Evercade VS uses the same library of cartridges, which is really the core of what Blaze Entertainment is trying to do. Game collections are sold as physical carts in plastic cases with full-color manuals. Having so many titles in one pack does limit how much manual space each gets, for sure. But each has screenshots, control diagrams and a brief summary of the game and its history. This is a system for collectors, and one for those who miss sitting in the back seat on the way home unwrapping a brand-new game.

evercade vs review

This idea gets doubled down with the Evercade VS. That’s largely from the much more robust menu system. While the handheld is functional, its UI is barebones and it saves its processing power for games. The VS has a bit more room, so it shows box art in the menus and puts that control diagram and summary on each game screen before you launch.

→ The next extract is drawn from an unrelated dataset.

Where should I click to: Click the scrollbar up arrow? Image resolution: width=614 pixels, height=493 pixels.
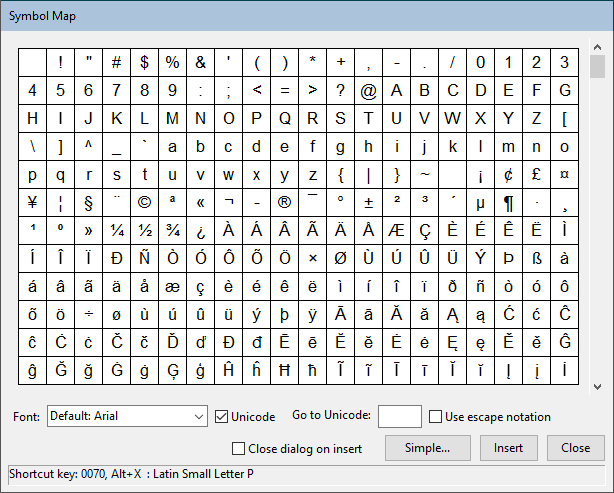click(597, 47)
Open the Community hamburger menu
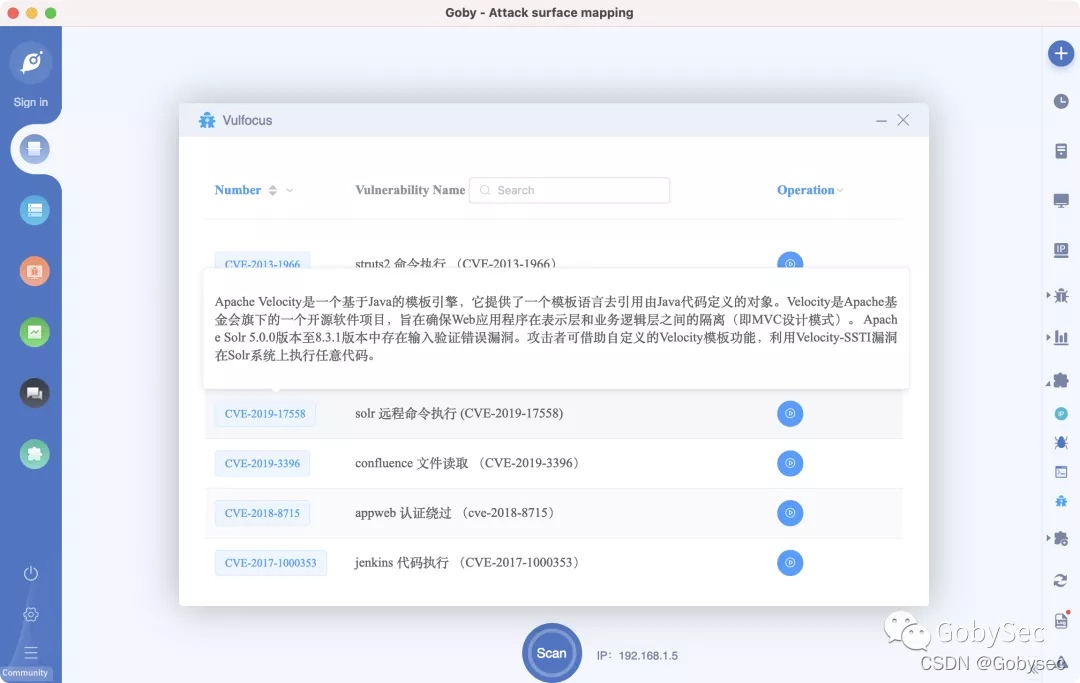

Speaking of doubling down: the VS already had a two-player-friendly library, but Blaze’s new arcade line reinforces that strength. More puzzle games! More beat-’em-ups! Evercade’s game selection is full of “pretty good” games, missing the expensive-to-license heavy hitters but with some similar stuff you’ve played and some weird things you could try. The result? More of a popcorn-style, channel-surfing sort of play session.

It does feel like Evercade as a platform is meant to be a celebration of the British scene. There are some appearances from Japanese and American classics, but there’s so much depth to the UK-developed portion of the library. That tracks! Blaze is British. But it does mean that an affinity for that era makes picking up the console a lot more enticing.

evercade vs review

The hardware driving the Evercade VS tries to do a lot with a little. It’s aiming for a low MSRP, coming in at under $100 for the base package. The global shipping and chip crises probably made that a whole mess! So it cuts some stuff you probably already have, like HDMI cables and a USB power adapter. And it won’t emulate as well as a full-on computer. But it does its job fairly well! Like the handheld, it does hiccup at times when running its (quite infrequent) PlayStation and GBA games. And it doesn’t have the most impressive scaling for big screens. But most of the time, it’s solid enough to focus on the games themselves.

In terms of running the games themselves, there aren’t too many bells and whistles, but Evercade VS covers the basics. You can expand the screen to maintain aspect ratio but fill the height of the screen, or you can use “pixel perfect” mode to maintain an exact multiple. (You can also stretch a game wide to fill your whole TV, but anyone who actually does this should be reported to the proper authorities.) There are a couple of options for scanlines, and a handful of bezel wallpaper choices.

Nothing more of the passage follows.